--- Start Stored data ---

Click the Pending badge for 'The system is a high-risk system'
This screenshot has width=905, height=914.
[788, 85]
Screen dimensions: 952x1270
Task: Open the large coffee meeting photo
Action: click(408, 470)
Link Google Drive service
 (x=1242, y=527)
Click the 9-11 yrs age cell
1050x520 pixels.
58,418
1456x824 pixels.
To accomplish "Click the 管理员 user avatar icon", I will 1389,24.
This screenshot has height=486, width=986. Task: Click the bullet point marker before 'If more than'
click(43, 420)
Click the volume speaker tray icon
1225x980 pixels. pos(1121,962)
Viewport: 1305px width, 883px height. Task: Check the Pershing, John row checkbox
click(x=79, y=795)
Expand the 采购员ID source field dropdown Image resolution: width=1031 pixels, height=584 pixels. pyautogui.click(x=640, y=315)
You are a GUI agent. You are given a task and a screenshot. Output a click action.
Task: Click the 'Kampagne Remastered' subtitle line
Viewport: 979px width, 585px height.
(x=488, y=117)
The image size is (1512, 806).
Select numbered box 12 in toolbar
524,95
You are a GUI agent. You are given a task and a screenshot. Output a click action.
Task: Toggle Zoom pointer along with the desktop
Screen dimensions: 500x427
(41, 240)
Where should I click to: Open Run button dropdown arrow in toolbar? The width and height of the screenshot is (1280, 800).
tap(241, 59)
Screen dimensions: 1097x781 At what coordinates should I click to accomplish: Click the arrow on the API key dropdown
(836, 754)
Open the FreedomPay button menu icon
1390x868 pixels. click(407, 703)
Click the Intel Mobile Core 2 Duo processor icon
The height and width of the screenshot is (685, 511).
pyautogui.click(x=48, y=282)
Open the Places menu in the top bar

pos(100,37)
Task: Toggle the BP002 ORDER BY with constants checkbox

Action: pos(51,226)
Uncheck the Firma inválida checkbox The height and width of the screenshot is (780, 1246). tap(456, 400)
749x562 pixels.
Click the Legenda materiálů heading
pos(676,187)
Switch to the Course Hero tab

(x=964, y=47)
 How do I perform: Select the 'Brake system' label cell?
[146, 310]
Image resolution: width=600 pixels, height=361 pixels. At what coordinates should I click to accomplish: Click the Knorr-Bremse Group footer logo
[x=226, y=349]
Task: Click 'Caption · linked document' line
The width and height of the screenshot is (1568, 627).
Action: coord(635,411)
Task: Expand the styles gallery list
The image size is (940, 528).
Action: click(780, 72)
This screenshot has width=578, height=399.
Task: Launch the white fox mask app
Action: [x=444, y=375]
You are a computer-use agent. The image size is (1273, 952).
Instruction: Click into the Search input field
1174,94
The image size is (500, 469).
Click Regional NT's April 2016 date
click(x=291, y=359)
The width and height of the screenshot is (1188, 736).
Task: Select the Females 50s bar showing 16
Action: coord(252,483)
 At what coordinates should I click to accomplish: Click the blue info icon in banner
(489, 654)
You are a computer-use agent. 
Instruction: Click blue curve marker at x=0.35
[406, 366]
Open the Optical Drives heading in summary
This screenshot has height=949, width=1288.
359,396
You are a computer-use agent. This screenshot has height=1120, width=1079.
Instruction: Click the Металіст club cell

--- End Stored data ---

Return word for word the lines of the material from the line containing "Where should I" through the line containing "[x=226, y=349]", including both of those lines.

# The result
Where should I click to: Open Run button dropdown arrow in toolbar? The width and height of the screenshot is (1280, 800).
tap(241, 59)
Screen dimensions: 1097x781 At what coordinates should I click to accomplish: Click the arrow on the API key dropdown
(836, 754)
Open the FreedomPay button menu icon
1390x868 pixels. click(407, 703)
Click the Intel Mobile Core 2 Duo processor icon
The height and width of the screenshot is (685, 511).
pyautogui.click(x=48, y=282)
Open the Places menu in the top bar

pos(100,37)
Task: Toggle the BP002 ORDER BY with constants checkbox

Action: pos(51,226)
Uncheck the Firma inválida checkbox The height and width of the screenshot is (780, 1246). tap(456, 400)
749x562 pixels.
Click the Legenda materiálů heading
pos(676,187)
Switch to the Course Hero tab

(x=964, y=47)
 How do I perform: Select the 'Brake system' label cell?
[146, 310]
Image resolution: width=600 pixels, height=361 pixels. At what coordinates should I click to accomplish: Click the Knorr-Bremse Group footer logo
[x=226, y=349]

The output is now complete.